[About this task] Work out how many lines of the data below hold the string "checkbox". Answer with that number alone.

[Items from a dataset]
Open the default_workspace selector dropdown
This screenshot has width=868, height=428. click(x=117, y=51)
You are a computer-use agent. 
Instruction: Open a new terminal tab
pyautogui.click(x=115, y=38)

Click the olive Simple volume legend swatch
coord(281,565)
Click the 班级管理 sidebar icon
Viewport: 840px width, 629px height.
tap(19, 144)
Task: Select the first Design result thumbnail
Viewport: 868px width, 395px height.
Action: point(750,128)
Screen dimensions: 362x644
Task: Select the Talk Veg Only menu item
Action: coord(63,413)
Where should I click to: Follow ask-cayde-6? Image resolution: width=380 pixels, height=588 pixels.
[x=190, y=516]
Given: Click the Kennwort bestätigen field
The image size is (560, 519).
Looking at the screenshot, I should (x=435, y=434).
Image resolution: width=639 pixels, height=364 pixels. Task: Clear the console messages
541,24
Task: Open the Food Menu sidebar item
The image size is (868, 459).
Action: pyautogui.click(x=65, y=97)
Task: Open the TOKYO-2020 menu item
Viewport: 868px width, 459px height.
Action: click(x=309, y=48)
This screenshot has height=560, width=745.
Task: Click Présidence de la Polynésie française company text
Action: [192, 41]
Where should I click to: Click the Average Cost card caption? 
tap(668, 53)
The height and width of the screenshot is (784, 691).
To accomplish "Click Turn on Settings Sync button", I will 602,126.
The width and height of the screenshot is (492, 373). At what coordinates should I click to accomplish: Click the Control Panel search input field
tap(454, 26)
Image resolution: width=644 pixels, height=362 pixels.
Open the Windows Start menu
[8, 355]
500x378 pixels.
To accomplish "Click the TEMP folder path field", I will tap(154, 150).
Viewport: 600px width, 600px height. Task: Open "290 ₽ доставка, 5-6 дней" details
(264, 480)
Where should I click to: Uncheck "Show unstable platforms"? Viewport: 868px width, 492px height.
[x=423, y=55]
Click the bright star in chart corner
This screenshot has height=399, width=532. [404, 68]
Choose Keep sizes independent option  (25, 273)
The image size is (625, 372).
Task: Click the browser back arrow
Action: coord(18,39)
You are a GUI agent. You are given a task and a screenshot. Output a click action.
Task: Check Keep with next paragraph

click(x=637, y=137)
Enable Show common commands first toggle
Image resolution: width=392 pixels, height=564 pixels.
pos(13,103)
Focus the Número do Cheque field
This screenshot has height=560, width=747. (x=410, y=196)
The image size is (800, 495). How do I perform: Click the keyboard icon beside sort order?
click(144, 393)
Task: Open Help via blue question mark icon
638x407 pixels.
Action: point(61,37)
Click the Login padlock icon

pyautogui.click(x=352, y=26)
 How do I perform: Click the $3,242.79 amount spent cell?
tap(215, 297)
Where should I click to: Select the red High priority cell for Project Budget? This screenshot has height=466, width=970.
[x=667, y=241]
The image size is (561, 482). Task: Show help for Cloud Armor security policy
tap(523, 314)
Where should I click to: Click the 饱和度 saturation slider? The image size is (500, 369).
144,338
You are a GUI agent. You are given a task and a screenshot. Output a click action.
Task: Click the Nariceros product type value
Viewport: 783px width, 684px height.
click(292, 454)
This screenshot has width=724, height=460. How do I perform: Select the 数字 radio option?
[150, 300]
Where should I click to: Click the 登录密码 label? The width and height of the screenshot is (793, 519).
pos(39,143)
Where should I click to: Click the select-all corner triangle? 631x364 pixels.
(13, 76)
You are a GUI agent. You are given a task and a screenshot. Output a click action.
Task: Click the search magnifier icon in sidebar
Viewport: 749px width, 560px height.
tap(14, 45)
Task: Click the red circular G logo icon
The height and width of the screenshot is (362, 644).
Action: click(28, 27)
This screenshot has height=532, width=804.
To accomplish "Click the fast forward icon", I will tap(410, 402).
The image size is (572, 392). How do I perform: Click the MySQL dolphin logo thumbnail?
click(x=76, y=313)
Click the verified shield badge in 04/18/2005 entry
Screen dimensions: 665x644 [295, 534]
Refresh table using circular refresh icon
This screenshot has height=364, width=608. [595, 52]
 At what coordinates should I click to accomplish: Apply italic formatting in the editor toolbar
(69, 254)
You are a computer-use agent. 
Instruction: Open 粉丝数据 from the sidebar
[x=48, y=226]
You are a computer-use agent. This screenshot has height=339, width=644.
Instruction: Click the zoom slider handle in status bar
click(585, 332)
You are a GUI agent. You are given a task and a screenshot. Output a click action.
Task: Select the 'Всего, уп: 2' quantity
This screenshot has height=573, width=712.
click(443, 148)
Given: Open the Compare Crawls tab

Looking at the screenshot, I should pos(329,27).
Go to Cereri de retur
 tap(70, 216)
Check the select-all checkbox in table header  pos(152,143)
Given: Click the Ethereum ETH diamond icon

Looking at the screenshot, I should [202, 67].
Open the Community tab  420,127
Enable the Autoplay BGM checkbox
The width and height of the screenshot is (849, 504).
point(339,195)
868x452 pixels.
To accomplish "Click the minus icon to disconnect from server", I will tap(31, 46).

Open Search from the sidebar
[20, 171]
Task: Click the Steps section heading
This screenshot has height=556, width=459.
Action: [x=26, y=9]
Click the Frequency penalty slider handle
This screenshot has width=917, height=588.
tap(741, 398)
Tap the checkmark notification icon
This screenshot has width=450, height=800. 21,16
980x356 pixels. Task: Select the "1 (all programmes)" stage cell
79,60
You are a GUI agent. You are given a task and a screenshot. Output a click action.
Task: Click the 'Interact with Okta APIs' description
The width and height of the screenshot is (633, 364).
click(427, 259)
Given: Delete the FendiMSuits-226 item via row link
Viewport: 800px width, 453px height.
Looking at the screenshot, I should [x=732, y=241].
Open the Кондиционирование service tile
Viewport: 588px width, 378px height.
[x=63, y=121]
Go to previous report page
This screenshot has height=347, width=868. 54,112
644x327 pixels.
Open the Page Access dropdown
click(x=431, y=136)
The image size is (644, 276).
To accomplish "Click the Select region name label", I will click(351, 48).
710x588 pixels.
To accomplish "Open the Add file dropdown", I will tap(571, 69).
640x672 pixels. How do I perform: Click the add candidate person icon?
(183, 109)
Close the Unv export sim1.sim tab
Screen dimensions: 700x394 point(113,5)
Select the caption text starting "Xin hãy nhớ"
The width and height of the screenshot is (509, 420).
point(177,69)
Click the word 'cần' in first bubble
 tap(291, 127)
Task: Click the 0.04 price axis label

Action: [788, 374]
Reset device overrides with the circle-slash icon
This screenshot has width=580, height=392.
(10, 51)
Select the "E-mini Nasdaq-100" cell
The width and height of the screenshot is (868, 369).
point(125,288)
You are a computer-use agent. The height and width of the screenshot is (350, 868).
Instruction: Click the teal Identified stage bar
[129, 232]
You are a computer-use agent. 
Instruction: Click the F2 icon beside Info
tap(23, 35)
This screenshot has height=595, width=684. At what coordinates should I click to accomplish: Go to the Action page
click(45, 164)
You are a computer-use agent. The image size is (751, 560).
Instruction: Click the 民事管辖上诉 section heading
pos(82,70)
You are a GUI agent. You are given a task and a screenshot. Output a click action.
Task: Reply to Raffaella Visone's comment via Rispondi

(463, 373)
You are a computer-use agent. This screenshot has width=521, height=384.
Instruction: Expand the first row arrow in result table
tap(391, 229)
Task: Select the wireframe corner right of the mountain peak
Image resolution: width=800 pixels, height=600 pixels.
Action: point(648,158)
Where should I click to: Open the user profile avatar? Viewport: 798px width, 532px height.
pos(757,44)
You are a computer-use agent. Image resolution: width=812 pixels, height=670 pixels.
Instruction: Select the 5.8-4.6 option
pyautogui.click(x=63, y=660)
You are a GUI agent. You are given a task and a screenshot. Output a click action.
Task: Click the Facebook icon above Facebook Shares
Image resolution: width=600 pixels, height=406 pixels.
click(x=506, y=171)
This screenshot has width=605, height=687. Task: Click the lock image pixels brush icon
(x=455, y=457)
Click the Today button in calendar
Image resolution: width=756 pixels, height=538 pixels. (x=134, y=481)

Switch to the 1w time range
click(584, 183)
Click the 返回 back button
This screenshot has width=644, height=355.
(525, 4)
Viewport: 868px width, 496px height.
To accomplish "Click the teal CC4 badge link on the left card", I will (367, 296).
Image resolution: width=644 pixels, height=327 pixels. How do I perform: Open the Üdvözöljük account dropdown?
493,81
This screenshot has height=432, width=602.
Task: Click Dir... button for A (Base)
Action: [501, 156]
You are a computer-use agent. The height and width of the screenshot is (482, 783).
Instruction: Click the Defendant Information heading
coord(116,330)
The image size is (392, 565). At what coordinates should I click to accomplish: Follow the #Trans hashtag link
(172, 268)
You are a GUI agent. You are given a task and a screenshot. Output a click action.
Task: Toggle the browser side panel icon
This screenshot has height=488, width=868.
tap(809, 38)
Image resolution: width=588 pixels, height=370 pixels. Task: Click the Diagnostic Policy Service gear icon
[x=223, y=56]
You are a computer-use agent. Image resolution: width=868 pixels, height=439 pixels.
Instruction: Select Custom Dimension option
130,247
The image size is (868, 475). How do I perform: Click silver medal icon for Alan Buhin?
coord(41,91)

[Result of this exercise] 2